=== Begin Enclosure ===

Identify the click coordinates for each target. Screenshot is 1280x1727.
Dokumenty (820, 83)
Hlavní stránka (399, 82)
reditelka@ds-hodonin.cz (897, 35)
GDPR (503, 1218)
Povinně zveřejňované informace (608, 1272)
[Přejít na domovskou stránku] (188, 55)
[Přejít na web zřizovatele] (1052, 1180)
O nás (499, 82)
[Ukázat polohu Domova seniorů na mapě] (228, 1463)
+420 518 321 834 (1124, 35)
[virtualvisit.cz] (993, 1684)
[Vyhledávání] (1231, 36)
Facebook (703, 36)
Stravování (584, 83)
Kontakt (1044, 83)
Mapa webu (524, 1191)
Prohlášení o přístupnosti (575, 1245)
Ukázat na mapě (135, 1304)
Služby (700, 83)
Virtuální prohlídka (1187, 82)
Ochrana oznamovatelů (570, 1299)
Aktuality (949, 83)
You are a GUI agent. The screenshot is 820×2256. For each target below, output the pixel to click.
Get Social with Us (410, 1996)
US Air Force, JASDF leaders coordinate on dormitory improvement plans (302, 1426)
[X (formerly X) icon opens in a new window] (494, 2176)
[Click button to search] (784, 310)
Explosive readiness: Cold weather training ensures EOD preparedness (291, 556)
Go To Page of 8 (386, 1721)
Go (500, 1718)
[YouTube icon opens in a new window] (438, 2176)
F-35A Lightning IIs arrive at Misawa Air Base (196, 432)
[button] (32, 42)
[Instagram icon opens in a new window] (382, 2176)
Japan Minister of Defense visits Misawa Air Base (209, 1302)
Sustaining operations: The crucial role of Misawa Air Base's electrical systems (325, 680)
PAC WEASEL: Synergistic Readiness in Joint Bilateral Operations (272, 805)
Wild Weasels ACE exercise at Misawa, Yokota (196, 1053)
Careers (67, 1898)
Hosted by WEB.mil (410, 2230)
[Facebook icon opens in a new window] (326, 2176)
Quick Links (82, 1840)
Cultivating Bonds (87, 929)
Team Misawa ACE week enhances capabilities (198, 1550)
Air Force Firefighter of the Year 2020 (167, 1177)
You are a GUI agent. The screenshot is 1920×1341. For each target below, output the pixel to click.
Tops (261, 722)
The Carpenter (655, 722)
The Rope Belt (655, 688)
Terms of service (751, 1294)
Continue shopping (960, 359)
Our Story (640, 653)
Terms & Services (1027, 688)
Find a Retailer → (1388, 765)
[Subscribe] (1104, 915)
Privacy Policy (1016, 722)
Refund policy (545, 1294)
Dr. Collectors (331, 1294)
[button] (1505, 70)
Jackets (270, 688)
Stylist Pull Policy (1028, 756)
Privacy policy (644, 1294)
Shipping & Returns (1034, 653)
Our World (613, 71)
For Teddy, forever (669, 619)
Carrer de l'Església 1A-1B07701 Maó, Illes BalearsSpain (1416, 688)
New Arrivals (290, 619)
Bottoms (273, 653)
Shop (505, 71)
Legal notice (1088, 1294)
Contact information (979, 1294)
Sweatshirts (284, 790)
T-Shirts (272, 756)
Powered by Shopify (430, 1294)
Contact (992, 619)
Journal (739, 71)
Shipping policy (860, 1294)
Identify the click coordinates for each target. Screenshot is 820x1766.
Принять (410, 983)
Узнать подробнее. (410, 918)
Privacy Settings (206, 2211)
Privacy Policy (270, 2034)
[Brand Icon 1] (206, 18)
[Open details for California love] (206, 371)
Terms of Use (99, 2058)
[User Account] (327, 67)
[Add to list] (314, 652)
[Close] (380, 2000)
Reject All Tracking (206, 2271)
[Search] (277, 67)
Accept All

=== End Enclosure ===

> **Required work**:
Working through the entries above, copy every line in which "Force" is found.

> **Response to this exercise**:
US Air Force, JASDF leaders coordinate on dormitory improvement plans (302, 1426)
Air Force Firefighter of the Year 2020 (167, 1177)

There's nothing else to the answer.